Patients and Treatments: From September 2003 to September 2006, a total of 23 pts, median age 69 years (range 58–77) with sAML were enrolled in G-AraMy protocol which was divided in two phases. In the first phase from September 2003 to December 2004 11/23 pts received G-AraMy-1 treatment: rhG-CSF (5 μg/kg, on days 1–8), Aracytin as continuous perfusion (100 mg/m2 on days 4–8), GO (6 mg/m2 iv on day 9). In the second phase from January 2005 to September 2006 12 pts was treated according G-AraMy-2 protocol: G-CSF (5 μg/kg, on days 1–8), Ara-C as continuous perfusion (100 mg/m2 on days 2–8), GO (6 mg/m2 iv on day 9). In pts reaching complete (CR) or partial remission (PR), consolidation therapy was performed. In G-AraMy-1 this consisted of: G-CSF(5 μg/kg, on days 1–6), Ara-C as continuous perfusion (100 mg/m2 on days 2–6), GO (6 mg/m2 iv on day 7). G-Ara-My-2 group was consolidated with: G-CSF(5 μg/kg, on days 1–5), Ara-C (1 g/m2 every 12 hours on days 2–5), GO (6 mg/m2 iv on day 6).

Results: Among the 23 treated pts 11 (48%) presented a post-MDS AML while 12 pts (52%) had received chemotherapy for a prior malignancy (3 Hodgkin’s lymphoma, 5 breast, 2 thyroid, 1 gut, 1 bladder). Ten out 23 pts (43.5%) had previously received chemotherapy for AML being relapsed (4) or primary resistant pts (6) while 13 (56.5%) were untreated pts. Cytogenetic study was performed in all pts; karyotype was at “intermediate prognosis” in 11 cases, at “worse prognosis” in 7 cases, at “good prognosis” in 2 cases. In 3 pts no metaphases were observed.
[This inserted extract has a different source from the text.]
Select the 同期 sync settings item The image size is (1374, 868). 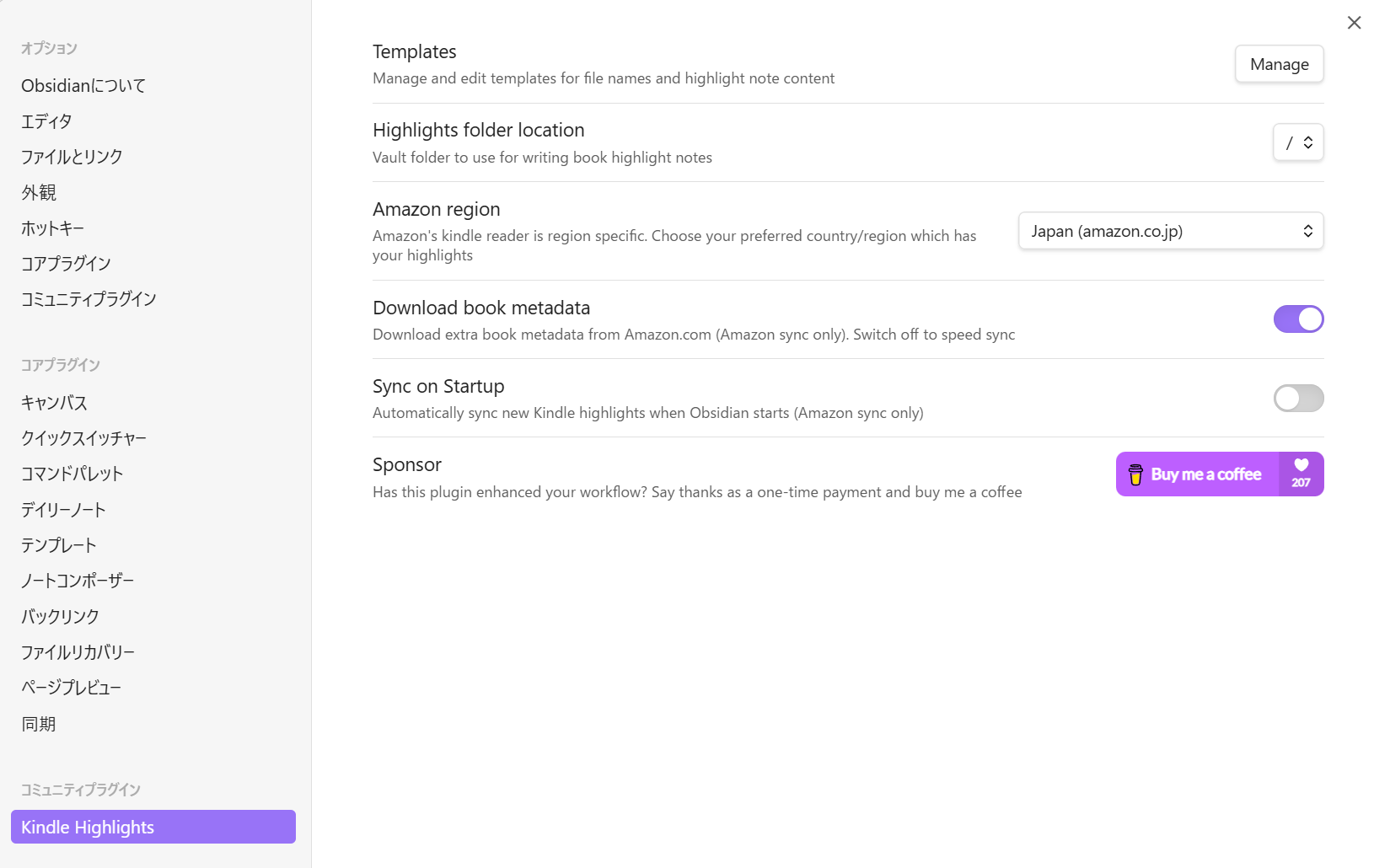click(39, 724)
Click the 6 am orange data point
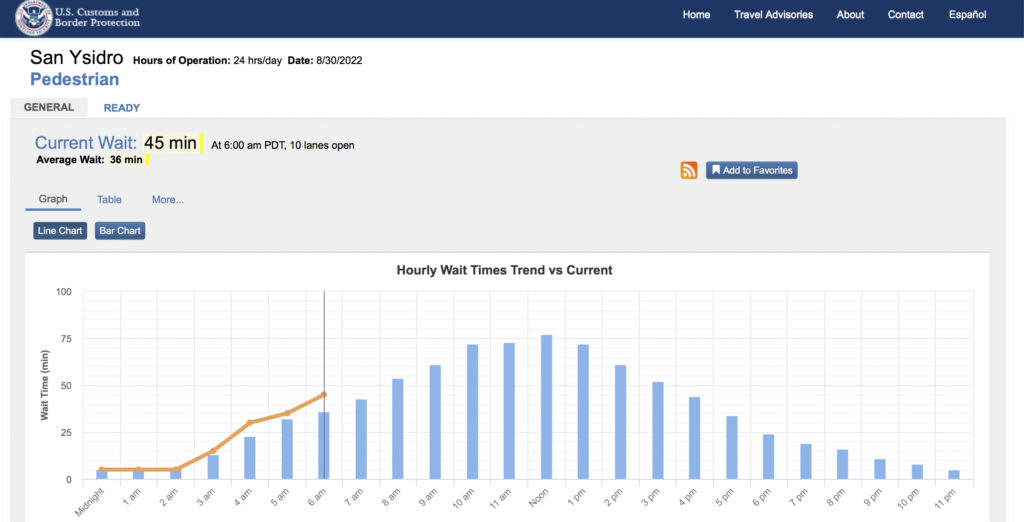The width and height of the screenshot is (1024, 522). [x=324, y=394]

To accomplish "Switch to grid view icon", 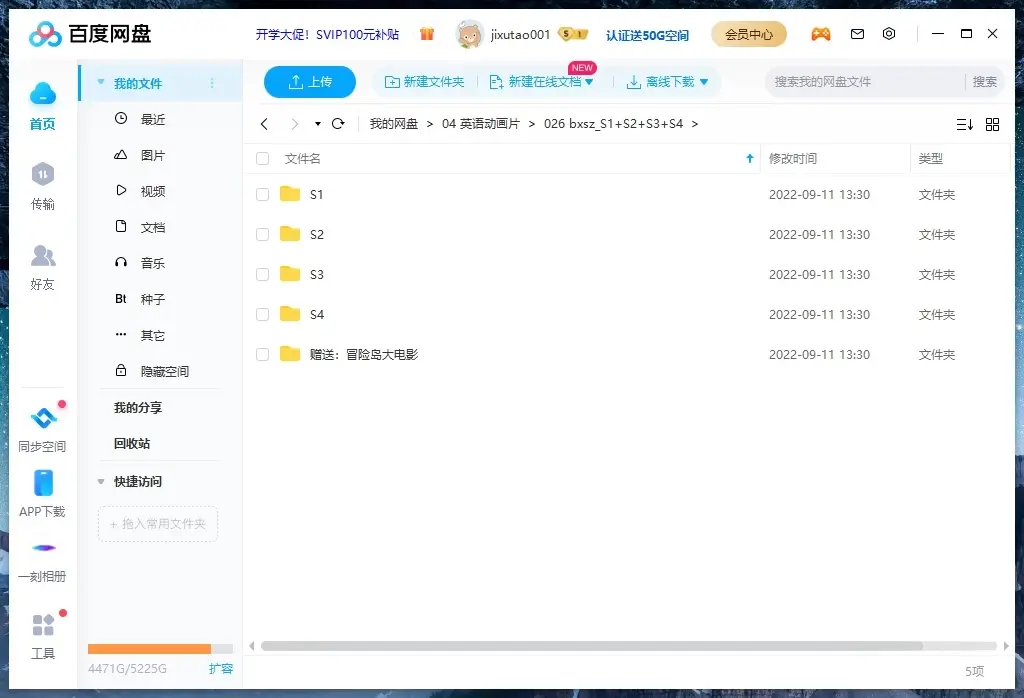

After induction and consolidation therapy 14 pts (6 group 1; 8 group 2) (61%) achieved a CR and 2 pts obtained PR. Five pts (22%) resulted refractory to treatment and 2 died during the aplasia period post induction treatment (1 due to sepsis, 1 due to cerebral haemorrhage). The most common adverse event was myelosuppression, as expected. No VOD was recorded. Seven pts (30%) developed documented infection (including pulmonary aspergillosis in 2 cases). Two pts died while in CR, 1 due to bladder cancer relapse and 1 to ischemic stroke. Nine of CR pts (39%) relapsed; at March 2007 5 pts (22%) are alive, of whom 1 are still in CR (4%). Median time to treatment failure (TTF) and median overall survival (OS) of whole population were 7.1 months (range 1–40.6+) and 8.6 months (range 1.7–40.6+) respectively. Stratifying pts according the two treatment groups median TTF was 4.4 months (range 3–10.5) in the first group and 7.2 months (range 1–40.6+) in the second; median OS was 6 months (range 1–13.6) in the first group and 9.1 months (range 1.7–40.6+) in the second.

Conclusions: G-AraMy protocol could be considered an useful approach for elderly sAML pts considering the low reported side effects with a CR rate similar to that reported in literature. Unfortunately CR duration is brief. The modification of protocol schedule in the G-AraMy 2 group with the addition of more aggressive consolidation therapy seems to improve the duration of CR and OS.

Author notes

Disclosure: No relevant conflicts of interest to declare.